## [Exercise brief]
Check every line below, and copy those that include "Share".

[[ Exercise input open ]]

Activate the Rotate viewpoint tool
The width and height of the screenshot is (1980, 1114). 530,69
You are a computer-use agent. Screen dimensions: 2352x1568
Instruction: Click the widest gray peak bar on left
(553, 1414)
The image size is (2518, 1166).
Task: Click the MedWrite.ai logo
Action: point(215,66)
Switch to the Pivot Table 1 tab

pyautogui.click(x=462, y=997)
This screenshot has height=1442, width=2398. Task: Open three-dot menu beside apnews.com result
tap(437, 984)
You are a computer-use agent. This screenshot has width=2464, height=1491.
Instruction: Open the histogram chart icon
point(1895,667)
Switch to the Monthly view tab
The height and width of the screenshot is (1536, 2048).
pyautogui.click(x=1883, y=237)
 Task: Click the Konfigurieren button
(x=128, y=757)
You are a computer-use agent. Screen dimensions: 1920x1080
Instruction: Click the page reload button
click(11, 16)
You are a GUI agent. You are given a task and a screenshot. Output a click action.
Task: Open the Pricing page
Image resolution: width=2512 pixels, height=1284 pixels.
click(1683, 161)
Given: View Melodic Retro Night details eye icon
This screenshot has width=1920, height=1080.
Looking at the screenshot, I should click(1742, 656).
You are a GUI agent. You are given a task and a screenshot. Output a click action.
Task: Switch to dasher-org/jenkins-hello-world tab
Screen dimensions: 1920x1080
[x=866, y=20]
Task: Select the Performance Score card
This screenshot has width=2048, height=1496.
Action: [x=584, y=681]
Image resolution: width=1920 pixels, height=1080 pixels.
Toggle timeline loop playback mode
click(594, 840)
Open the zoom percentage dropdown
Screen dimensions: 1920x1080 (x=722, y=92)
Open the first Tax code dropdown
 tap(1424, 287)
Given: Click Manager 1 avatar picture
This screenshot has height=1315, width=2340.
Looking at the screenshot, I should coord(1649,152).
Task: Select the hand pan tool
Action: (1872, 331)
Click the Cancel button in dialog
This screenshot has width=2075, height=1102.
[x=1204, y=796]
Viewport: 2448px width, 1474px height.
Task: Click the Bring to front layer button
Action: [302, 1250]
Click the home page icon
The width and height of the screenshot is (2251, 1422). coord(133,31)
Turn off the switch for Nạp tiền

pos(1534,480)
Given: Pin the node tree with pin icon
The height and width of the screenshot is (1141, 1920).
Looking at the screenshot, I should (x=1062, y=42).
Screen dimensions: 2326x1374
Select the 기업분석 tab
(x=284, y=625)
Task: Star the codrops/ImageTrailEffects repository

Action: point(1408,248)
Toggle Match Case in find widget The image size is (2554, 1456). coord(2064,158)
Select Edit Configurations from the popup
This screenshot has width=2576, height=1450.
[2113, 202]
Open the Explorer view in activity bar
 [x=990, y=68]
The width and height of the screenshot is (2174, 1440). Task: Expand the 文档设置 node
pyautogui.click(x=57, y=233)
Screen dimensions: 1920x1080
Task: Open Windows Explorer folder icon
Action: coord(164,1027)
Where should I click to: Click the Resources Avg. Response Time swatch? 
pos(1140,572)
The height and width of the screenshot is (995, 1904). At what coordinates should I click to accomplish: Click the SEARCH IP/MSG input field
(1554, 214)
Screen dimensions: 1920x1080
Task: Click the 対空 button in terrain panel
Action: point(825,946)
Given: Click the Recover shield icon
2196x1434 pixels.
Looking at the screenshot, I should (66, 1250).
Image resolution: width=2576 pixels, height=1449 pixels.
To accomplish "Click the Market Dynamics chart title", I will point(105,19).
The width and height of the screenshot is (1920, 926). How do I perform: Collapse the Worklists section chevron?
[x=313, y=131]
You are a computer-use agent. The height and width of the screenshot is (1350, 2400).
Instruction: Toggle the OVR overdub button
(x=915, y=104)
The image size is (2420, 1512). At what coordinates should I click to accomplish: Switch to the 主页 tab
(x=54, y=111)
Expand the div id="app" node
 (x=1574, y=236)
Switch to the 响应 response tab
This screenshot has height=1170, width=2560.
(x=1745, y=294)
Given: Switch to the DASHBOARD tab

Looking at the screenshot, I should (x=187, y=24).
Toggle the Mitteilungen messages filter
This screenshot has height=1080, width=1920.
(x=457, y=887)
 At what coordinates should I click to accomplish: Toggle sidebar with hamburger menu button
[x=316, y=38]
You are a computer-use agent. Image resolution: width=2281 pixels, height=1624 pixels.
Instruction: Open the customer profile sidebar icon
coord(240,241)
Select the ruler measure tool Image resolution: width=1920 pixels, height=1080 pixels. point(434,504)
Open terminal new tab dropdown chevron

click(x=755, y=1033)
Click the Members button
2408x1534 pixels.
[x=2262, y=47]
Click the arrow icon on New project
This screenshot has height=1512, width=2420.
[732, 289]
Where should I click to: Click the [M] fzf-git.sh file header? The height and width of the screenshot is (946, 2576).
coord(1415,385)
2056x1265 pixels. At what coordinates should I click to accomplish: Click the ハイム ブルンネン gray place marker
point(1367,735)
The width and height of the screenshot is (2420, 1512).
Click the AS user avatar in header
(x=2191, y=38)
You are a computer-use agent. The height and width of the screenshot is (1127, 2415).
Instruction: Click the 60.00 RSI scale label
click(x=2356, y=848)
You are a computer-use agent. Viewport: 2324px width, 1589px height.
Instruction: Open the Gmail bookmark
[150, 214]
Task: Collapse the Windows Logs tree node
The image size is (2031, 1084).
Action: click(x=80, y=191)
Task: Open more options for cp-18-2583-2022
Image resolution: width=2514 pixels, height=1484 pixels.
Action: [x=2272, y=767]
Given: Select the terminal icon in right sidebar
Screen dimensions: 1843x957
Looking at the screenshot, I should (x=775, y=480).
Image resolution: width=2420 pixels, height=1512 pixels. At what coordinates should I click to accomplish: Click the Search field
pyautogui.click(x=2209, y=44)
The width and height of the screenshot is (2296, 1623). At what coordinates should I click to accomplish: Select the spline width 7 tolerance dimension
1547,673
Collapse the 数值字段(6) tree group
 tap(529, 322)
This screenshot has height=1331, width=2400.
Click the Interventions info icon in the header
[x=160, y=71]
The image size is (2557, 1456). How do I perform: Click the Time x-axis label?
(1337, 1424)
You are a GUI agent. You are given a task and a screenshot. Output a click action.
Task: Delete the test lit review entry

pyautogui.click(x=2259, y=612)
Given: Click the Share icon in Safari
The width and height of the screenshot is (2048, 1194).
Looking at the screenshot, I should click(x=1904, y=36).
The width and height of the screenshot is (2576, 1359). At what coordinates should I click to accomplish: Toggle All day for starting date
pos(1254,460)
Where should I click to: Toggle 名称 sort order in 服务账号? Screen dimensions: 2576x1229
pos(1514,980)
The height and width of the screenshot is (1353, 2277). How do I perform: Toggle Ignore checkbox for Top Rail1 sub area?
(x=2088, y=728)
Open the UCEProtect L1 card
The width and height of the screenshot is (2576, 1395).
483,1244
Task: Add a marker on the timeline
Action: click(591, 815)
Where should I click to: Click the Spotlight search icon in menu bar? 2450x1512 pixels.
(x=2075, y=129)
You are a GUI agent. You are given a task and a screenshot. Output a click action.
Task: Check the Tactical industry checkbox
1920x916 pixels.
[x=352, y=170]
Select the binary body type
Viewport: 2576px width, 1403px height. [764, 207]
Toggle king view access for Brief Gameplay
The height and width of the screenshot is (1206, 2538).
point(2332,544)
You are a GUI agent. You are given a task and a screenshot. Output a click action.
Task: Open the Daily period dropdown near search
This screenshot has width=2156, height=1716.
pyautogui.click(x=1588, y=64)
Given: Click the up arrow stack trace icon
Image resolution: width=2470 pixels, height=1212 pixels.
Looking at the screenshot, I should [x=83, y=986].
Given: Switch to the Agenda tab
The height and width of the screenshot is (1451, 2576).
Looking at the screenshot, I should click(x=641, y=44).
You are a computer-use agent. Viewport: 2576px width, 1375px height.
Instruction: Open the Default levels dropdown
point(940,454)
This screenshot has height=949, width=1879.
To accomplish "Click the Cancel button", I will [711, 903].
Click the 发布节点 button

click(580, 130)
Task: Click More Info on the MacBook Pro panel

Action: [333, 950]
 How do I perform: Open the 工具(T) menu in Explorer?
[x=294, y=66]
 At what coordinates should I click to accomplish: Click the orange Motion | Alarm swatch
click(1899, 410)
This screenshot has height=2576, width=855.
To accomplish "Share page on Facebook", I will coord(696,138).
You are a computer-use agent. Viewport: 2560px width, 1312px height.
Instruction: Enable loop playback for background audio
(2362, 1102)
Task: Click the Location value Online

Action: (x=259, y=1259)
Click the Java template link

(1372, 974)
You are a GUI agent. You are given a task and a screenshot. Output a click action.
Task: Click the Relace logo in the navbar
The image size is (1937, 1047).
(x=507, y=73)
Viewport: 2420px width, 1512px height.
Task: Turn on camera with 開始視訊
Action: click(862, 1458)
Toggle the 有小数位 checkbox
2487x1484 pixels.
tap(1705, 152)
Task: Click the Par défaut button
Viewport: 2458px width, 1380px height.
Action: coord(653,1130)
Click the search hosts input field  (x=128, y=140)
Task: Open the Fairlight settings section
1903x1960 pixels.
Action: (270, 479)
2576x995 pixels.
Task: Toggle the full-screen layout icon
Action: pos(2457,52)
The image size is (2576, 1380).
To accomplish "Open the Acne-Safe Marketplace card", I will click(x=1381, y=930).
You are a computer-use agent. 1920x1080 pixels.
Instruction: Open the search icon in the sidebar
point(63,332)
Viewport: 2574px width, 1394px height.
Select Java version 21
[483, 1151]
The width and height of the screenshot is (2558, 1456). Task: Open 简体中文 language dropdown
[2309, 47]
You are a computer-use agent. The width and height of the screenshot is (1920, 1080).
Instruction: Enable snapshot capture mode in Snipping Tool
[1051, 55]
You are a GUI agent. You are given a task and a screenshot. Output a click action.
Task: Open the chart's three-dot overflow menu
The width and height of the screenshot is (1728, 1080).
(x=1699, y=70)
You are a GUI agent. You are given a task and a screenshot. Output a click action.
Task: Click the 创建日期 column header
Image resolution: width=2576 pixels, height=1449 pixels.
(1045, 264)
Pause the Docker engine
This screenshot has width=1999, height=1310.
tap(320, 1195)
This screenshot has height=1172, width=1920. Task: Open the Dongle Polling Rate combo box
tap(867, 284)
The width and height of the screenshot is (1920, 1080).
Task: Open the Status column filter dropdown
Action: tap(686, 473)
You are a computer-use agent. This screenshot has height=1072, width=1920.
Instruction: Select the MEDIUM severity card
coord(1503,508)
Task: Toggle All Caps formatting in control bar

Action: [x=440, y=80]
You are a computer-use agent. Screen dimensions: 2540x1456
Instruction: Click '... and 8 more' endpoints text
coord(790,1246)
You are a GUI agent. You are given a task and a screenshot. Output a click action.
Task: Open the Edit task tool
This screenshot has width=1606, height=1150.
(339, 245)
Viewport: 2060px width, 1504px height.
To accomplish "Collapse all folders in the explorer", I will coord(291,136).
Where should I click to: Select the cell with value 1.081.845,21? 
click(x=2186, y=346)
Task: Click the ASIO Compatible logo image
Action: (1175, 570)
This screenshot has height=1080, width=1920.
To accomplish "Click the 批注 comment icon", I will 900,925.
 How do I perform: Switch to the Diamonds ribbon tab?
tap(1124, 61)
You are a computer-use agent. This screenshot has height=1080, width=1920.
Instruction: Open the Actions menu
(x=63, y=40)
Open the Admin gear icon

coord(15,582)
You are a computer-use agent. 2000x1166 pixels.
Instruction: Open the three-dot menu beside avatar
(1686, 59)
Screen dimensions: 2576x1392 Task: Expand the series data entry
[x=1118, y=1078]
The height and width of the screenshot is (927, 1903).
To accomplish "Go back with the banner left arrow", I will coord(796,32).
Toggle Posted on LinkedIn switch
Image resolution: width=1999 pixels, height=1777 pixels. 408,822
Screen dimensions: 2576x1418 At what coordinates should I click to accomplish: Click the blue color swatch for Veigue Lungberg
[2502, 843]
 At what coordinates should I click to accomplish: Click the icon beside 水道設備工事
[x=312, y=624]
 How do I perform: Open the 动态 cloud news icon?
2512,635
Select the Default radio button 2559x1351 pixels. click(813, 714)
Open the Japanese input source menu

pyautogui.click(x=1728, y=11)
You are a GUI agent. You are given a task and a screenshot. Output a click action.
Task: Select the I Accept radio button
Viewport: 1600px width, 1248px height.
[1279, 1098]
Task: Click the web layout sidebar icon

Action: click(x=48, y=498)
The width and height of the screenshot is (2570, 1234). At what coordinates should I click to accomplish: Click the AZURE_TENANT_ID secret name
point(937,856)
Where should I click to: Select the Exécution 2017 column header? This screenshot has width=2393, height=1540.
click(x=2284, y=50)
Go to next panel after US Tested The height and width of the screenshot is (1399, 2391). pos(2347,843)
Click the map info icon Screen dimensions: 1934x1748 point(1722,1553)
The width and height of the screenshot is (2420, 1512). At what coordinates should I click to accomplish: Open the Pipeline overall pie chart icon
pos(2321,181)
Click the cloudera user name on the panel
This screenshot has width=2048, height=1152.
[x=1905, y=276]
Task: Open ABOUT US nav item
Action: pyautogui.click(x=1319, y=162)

[[ Exercise input closed ]]

## [Reply]
Given: Click the Share icon in Safari
To accomplish "Share page on Facebook", I will coord(696,138).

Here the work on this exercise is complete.